Guystarde and Sygysmonde on Idleness

ChaucersIllustration of the Fifth Treatise: women engaged in laundry by a stream; borders decorated with birds and flowers. Image taken from Splendor Solis. Originally published/produced in Germany, 1582.

Here foloweth the amorous history of Guystarde and Sygysmonde was published in 1532. It is a translation of day 4 of Boccaccio's Decameron, and tells the tragic tale of the love between Guystarde and Sygysmonde. It is a conventional piece of Tudor chivalric poetry, particularly as regards its rehearsal of standard courtly love motifs. Robert Copland’s preface to the translator is noticeable because rather then emphasise the courtly aspect of Guystarde and Sygysmonde he instead presents the poem as a moral tale that warns against the dangers of idleness.

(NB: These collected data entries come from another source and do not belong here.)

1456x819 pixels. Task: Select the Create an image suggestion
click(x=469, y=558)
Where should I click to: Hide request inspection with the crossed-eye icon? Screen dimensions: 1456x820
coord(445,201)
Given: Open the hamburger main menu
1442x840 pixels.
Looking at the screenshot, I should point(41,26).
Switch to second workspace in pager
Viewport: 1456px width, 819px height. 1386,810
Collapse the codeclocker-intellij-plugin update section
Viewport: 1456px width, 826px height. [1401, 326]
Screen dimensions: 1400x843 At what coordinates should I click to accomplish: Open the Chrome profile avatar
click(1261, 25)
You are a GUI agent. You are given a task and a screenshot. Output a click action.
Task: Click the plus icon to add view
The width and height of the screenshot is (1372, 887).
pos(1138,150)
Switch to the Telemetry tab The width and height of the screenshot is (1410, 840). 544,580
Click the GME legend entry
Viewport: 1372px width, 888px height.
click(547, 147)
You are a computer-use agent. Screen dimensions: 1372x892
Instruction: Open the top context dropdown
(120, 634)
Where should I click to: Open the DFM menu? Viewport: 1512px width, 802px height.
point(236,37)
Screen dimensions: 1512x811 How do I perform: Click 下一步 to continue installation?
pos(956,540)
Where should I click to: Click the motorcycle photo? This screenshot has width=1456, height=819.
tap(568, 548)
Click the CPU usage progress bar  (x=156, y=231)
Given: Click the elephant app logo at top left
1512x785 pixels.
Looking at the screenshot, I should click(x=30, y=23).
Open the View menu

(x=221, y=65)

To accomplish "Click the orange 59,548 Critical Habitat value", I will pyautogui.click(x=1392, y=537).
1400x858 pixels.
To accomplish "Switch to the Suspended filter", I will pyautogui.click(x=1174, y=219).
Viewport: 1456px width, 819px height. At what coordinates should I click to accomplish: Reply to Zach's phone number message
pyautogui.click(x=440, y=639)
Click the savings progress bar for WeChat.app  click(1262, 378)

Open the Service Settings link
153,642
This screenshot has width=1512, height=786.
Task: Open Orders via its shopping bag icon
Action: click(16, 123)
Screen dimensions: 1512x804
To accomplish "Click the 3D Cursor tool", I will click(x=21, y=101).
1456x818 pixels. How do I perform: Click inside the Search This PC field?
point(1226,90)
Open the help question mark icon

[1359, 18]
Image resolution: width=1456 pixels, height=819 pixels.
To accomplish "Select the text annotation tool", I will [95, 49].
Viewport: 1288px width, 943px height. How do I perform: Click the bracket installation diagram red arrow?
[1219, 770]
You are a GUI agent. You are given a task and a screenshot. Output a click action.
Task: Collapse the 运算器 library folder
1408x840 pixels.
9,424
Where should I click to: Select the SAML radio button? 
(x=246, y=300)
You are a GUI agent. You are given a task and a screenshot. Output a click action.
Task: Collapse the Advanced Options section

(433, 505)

The inflammate desire / of your good intent  
Newes to compile / eschewing idleness  
Cometh of grace / and of wisdom excellent  
To occupy such / as haue no business  
Whiche unto of doing / much harm doth oppress  
For surely idleness / is portresse of all synne  
Every vice / ready to let in  

The wretched life / of osyosyte  
Engendreth sloth / poverty and payne  
It is nourish / of voluptuosyte  
And setteth the mynde on all things vaine  
It sleeth the body / and troubleth the brain  
Vnstedyeth the wit / and wasteth good deed  
And letteth virtue / and goodness to proceed  

Example plain / of idle Sygysmonde  
Fed daintily / no maner work to use  
Whiche caused idleness / for to habonde  
And unto pleasure / set only for to muse  
Dance / song / and play / she did not refuse  
Whiche things assembled / engendered delight  
Of natural lust / to do her appetite  

Here lacketh business / and good pastime  
Grace of good doing / was from her exiled  
Caught as a bird / tangled with lime  
First by one feather / and than with all beguiled  
Right so who with this vice is fyled  
Take with one synne / all other do then ensue  
Er go / good business / is gate of virtue

Thus endeth the prologue.


Guystarde and Sygysmonde. Here foloweth the amerous hystory of Guystarde and Sygysmonde / and of theyr dolorous deth by her father / newly translated out of laten into engysshe by Wyllymn Walter (London, 1532) sig. A2r.